Below, LondonHut offers some tried-and-tested ways to find cheap accommodations in London and across the UK:
The UK has many signature accommodations meant for budget travellers. If you don’t mind making a few sacrifices (like sharing your space), you could find something decent for less than €20 per night. Examples from the Guardian include boutique hotels, hostels, bunkhouses, “bothies,” cottages, and shared rooms. You can find hostels in London for as little as €15 per night, with breakfast and free Wi-Fi included.
When you book matters a great deal. It’s easier to find cheaper accommodations if you book your stay in the off-season, which is from November to April. Booking your stay as early as possible – 6 months in advance is ideal – will help you secure a better price. Furthermore, booking the place for a significant duration is almost always better (you typically get discounts if you do). If you can, aim for mid-week stays, which tend to be the cheapest. Avoid booking accommodations for a single day – those are the priciest.
Being flexible with where you stay will also help you save money. The countryside and smaller towns, for example, are much cheaper to stay in than larger cities and tourist hubs. Staying several kilometres away from your destination and travelling there and back makes for the biggest savings. To find cheap accommodations in a particular area (like London), select the “find places within 10km” or similar option when looking at maps on booking sites.
One of the best ways to save big on your accommodations is to share its cost with someone else. Ideally, this would be friends and family who are travelling with you, but it could also be an acquaintance you made on a travel group in a pinch. You could book a whole apartment, keep a room to yourself, and give another to someone else. Other sharing options worth looking into are house swapping and couch surfing.
Every place you book comes with certain amenities, services, and similar benefits. If you book a place with good miscellaneous benefits – like free Wi-Fi, laundry, a kitchen, a fridge, a lounge, a pool, and similar – you will end up saving the money you’d otherwise spend on said benefits. It may not seem like much, but every little bit counts when you’re on a budget.
Many hotels and other places frequently have deals and discounts, especially during off or shoulder season. If there is a particular chain of hotels or B&Bs you frequent, signing up for their rewards program will help you secure great deals (including free stays). Some other ways to find discounts are checking social media pages, using your credit card points, signing up for newsletters, and negotiating group deals.

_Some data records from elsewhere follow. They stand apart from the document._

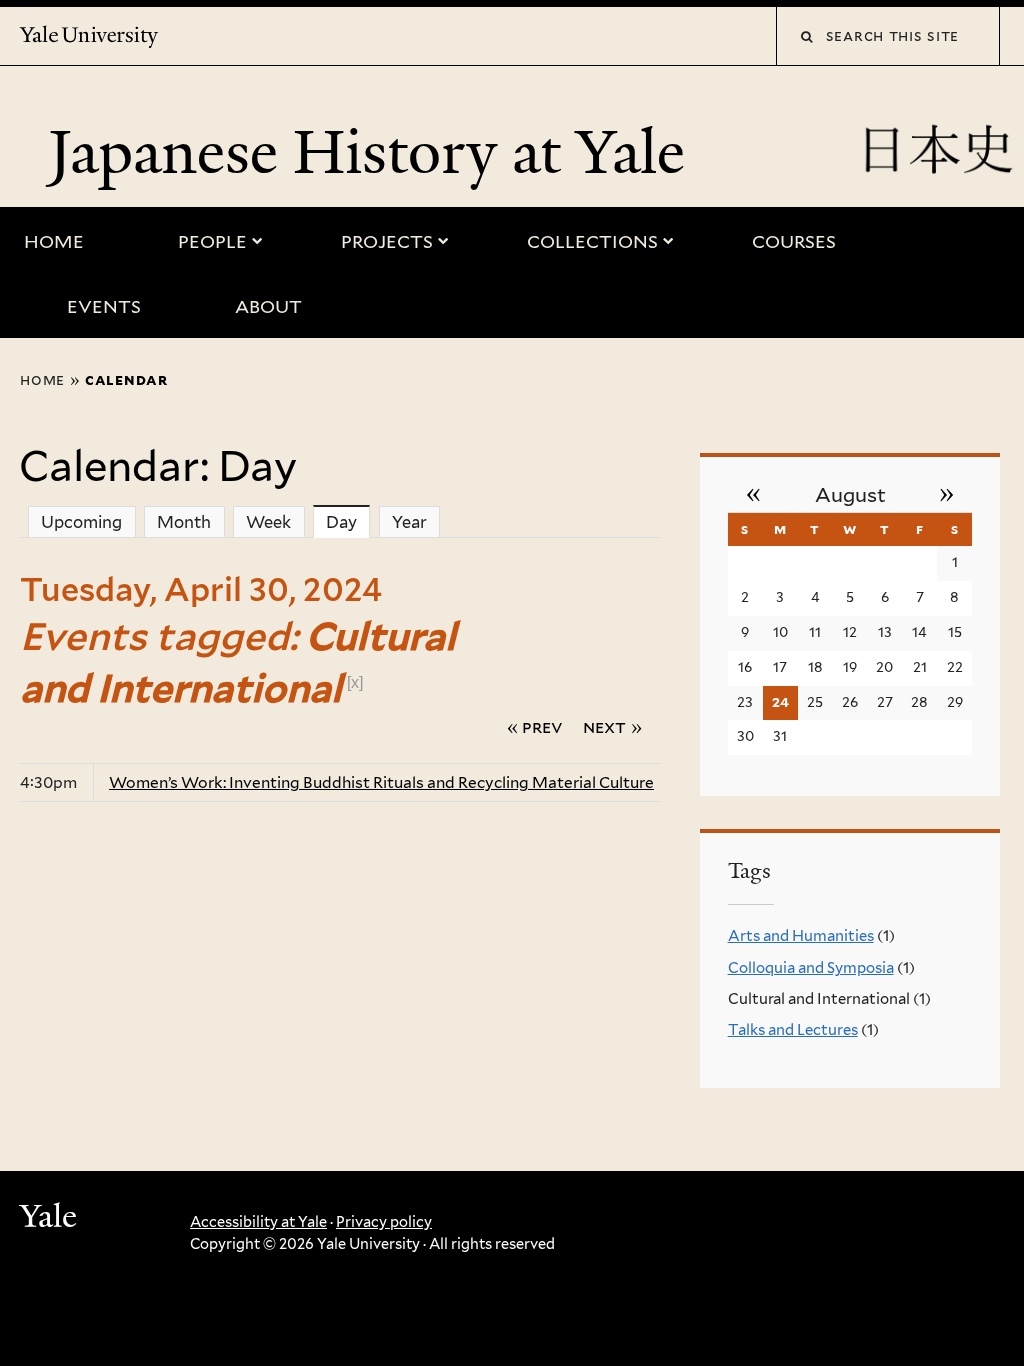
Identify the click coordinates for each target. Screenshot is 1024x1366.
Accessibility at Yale (258, 1221)
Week (268, 522)
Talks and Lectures (793, 1030)
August (850, 495)
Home (54, 241)
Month (184, 522)
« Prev (535, 726)
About (268, 306)
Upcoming (81, 522)
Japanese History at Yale (374, 152)
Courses (794, 241)
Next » (612, 726)
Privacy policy (384, 1221)
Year (409, 522)
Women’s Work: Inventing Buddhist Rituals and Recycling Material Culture (381, 782)
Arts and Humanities (801, 936)
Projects (387, 241)
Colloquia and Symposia (811, 968)
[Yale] (51, 1218)
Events (104, 306)
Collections (592, 241)
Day (348, 522)
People (212, 241)
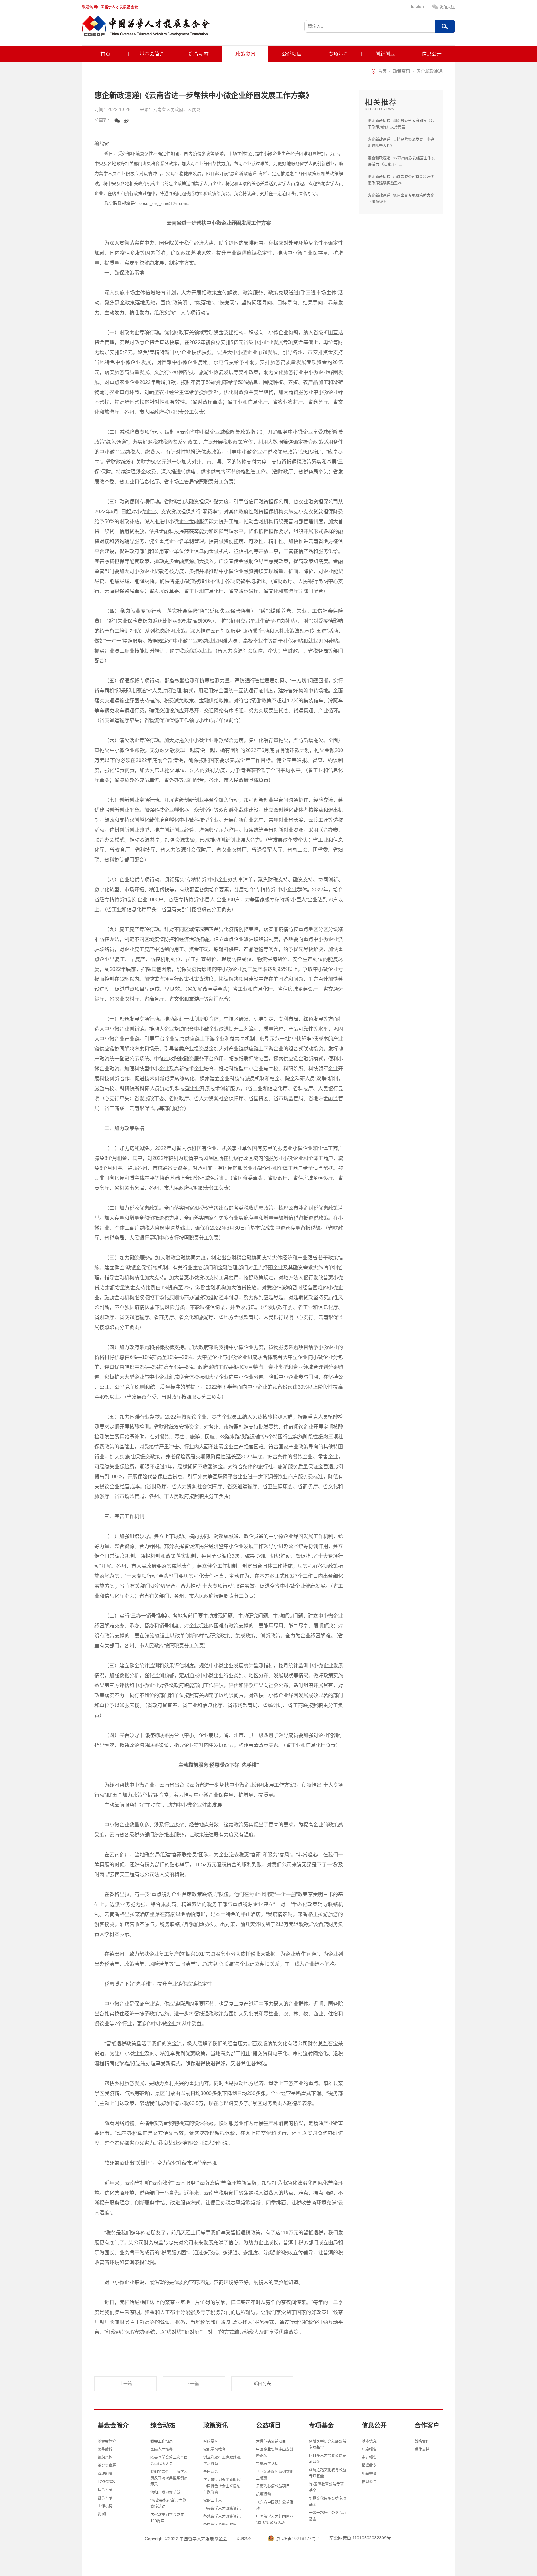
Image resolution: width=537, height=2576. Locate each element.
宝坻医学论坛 (267, 2464)
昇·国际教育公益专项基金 (326, 2487)
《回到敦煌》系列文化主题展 (274, 2475)
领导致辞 (105, 2449)
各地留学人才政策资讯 (222, 2516)
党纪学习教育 (214, 2449)
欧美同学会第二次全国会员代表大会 (169, 2460)
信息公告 (369, 2482)
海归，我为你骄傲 (165, 2492)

If you mainly look for accommodations using the internet, then you must clear your search history periodically (or log in from an incognito window). That’s because most popular accommodation listing sites as well as search engines log your search history and use it to price up any accommodations you might be interested in. CBC explains this in detail. Clearing your history and deleting cookies can help you reset these markups.
If you’re a frequent traveller to the UK – whether for personal or business reasons – purchasing a vacation home here could be an option worth exploring. This could be a small flat, a maisonette, or even a cottage. It would make for a good investment, save you accommodation expenses, give you a guaranteed place to stay even during the busy touristy season, and even help you generate passive income (if you let it out when you’re not living there).
Finding cheap accommodations in the UK isn’t hard if you make good use of the internet and don’t mind a bit of research. If you have contacts in the UK, reaching out to them can help you find local deals on accommodations or give you access to accommodations not listed online.